If you work at an agency, chances are you hear the terms “disruptive,” “content” and “surprise and delight” a lot. But these jargony buzzwords can often leave a newcomer feeling like a deer in headlights.
That was Sam Bartos’s experience, anyway. A copywriter at MRY in New York, Bartos has been working in the agency business for a little over a year. There was a steep learning curve. So he decided to do some public service by helping his fellow agency rookies with a blog that addresses the most mundane facts of agency life with a dash of cheeky skepticism.
Called “Junior,” Bartos’s blog is a platform for him “to make fun of a life spent working in advertising.” It’s about the lessons he’s learned, the jargon he’s had to decode and a place for him to poke some fun at agency world rituals.
“I wanted to highlight all the patterns, rituals and things that we sort of become desensitized to in the agency business over time, and reveal the humorous side of what we take to be the accepted truths,” he told Digiday. “It’s insider baseball kind of humor, just a fun way to come to terms with the norms of the industry.”

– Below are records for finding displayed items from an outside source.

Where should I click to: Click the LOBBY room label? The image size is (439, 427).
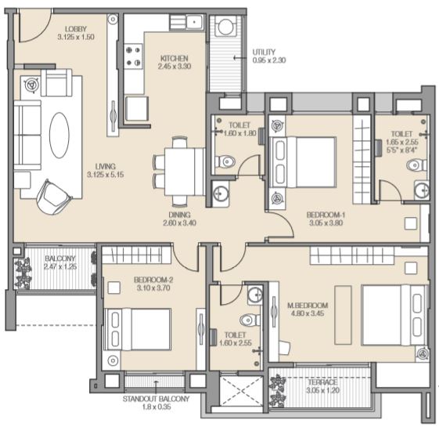(x=76, y=29)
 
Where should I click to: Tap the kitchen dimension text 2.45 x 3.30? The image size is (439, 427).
(x=175, y=67)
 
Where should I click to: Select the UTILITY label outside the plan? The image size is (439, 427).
(x=264, y=52)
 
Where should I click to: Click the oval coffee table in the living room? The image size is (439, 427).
(x=59, y=135)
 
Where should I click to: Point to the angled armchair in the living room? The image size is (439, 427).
(x=53, y=197)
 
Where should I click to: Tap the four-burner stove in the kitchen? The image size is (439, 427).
(x=133, y=56)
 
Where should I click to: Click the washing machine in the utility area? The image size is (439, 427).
(x=226, y=27)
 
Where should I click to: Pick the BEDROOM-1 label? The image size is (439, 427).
(x=326, y=215)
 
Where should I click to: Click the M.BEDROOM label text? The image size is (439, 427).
(x=308, y=306)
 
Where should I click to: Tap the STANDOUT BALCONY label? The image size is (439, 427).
(x=156, y=399)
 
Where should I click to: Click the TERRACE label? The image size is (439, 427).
(x=322, y=382)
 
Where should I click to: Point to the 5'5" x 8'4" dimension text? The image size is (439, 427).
(x=401, y=150)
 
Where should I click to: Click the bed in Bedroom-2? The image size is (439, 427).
(x=137, y=329)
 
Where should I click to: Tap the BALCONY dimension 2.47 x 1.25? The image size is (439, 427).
(x=60, y=266)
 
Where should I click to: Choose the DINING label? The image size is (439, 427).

Launched this week, Bartos’s blog features an “Ad Agency Bingo,” his take on the game with all the possible terms you would encounter over the course of a day. Print it out and circle a box whenever you come across one of the following.
There’s also an “Ad Agency Horoscope” that predicts your future depending upon your role in an agency. So if you’re a project manager, you should brace yourself to be blamed for titanic failures that you are in no way responsible for. And if you’re an account executive, skipping meetings is both your biggest strength and your biggest weakness.
And if you want to make some extra cash to supplement your sorry agency salary or save some money, Bartos suggests subsisting solely on agency food (something he himself once attempted — and failed — to do) and opting out of health insurance.